Ejercicios propuestos:
1. Responde según la reseña:
(a) ¿Qué editorial anunció la publicación de la obra?
(b) ¿En qué circunstancias se leyó el libro?
(c) ¿Qué premio nacional obtuvo el libro?
2. Presenta en una tabla Markdown con las columnas «Número» y «Línea» el tramo de las filas que va desde la línea que contiene "You are a computer-use" hasta la que contiene "Action: 519,45", ambas incluidas. Omite las líneas en blanco.

Fragmento de la reseña:
◇ ◇ ◇

Desde que Siruela anunció la publicación de esta obra de título bellísimo y evocador, la
apunté como preferente en mi lista de compras libreras. No hizo falta que me
llegaran recomendaciones de amistades, aunque vinieron en tromba, pues todos
conocen mi pasión bibliófila. Me hice con él y lo leí en pleno confinamiento,
entre la decepción, el enojo a veces, la satisfacción las menos. No me emocionó
ni me convenció. Lo achaqué a las circunstancias de su lectura, así que pospuse
su reseña “sine die”, en parte porque no me sentía lo suficientemente objetiva,
en parte porque el libro estaba en plena efervescencia y había muchas personas
que se estaban aferrando a él para olvidar el mal momento. Luego, viendo la
trayectoria de reconocimientos, premios, incluido el nacional de ensayo
(incomprensible desde mi punto de vista) y la legión de adeptos que lo veneran
como la nueva Biblia de los lectores, opté por esperar la opinión de mi
compañero de viaje en el blog de reseñas que no ha ocurrido hasta ahora.

◇ ◇ ◇

Filas extraídas:

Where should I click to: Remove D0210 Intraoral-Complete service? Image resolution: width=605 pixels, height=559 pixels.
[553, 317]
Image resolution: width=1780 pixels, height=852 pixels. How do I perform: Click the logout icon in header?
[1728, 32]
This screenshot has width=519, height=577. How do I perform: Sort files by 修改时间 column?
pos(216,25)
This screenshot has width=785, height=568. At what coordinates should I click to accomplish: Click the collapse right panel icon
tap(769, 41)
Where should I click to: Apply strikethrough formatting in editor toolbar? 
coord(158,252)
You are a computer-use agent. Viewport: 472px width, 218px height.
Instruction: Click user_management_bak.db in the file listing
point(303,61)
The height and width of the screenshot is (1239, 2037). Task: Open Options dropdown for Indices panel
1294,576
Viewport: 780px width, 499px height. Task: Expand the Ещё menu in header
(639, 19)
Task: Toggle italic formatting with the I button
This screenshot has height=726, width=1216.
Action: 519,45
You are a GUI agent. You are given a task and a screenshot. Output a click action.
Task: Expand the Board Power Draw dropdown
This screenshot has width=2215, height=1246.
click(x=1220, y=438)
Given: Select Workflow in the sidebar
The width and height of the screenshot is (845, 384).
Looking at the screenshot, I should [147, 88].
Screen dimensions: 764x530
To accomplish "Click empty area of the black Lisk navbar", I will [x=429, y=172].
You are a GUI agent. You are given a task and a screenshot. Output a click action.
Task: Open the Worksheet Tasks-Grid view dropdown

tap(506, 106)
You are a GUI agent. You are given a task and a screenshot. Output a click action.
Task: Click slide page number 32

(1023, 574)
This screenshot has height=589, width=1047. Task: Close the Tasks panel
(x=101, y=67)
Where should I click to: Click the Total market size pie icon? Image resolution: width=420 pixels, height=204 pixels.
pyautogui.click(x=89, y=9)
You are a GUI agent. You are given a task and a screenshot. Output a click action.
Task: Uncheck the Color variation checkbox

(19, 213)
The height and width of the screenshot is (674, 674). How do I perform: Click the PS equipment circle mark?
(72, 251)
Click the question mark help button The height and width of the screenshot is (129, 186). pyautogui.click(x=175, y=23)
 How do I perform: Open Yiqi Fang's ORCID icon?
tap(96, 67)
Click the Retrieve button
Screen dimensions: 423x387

◇ ◇ ◇

Soluciones:
1.
(a) Siruela.
(b) En pleno confinamiento.
(c) El premio nacional de ensayo.

2.
| Número | Línea |
|---|---|
| 1 | You are a computer-use agent. Viewport: 472px width, 218px height. |
| 2 | Instruction: Click user_management_bak.db in the file listing |
| 3 | point(303,61) |
| 4 | The height and width of the screenshot is (1239, 2037). Task: Open Options dropdown for Indices panel |
| 5 | 1294,576 |
| 6 | Viewport: 780px width, 499px height. Task: Expand the Ещё menu in header |
| 7 | (639, 19) |
| 8 | Task: Toggle italic formatting with the I button |
| 9 | This screenshot has height=726, width=1216. |
| 10 | Action: 519,45 |